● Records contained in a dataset
--- START ---
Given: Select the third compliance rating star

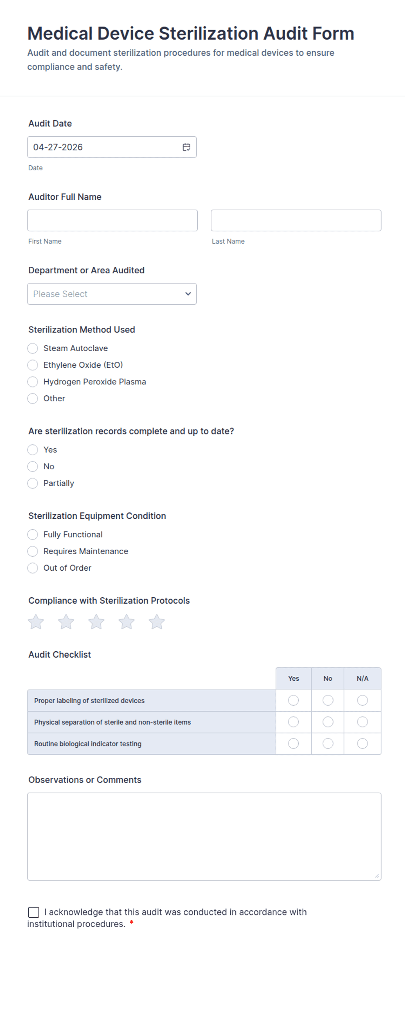Looking at the screenshot, I should pos(96,622).
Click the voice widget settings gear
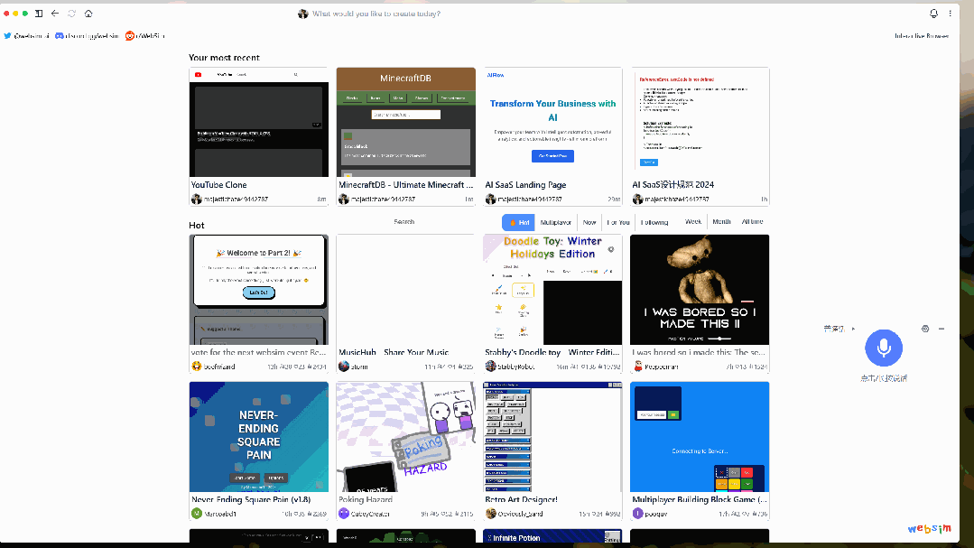The height and width of the screenshot is (548, 974). pos(925,329)
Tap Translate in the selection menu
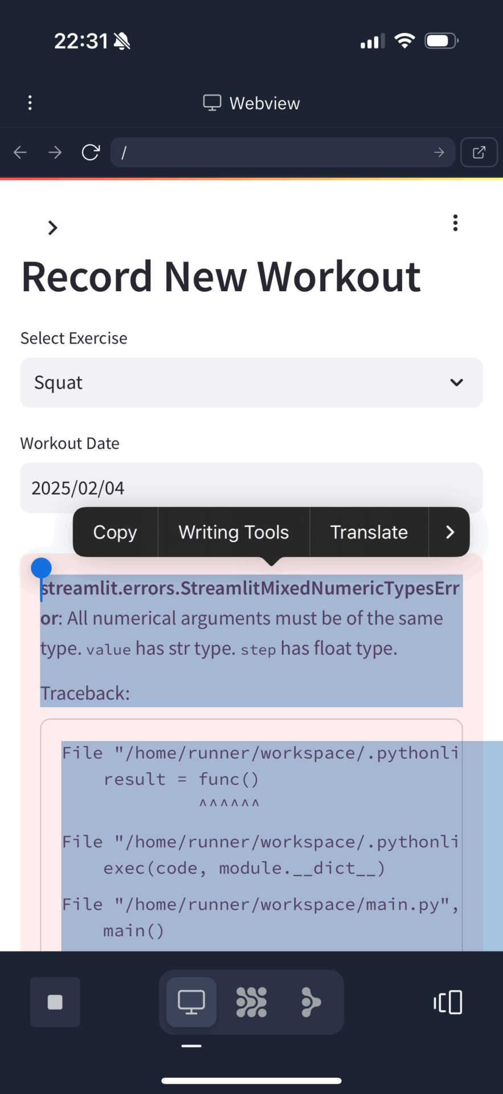Viewport: 503px width, 1094px height. click(x=369, y=532)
--- END ---
● DIRECTIONS
Verbatim reproduction of every entry is needed, with the images left out.

● SOLUTION TO THIS EXERCISE
Given: Select the third compliance rating star

Looking at the screenshot, I should pos(96,622).
Click the voice widget settings gear
The height and width of the screenshot is (548, 974). pos(925,329)
Tap Translate in the selection menu
Viewport: 503px width, 1094px height. click(x=369, y=532)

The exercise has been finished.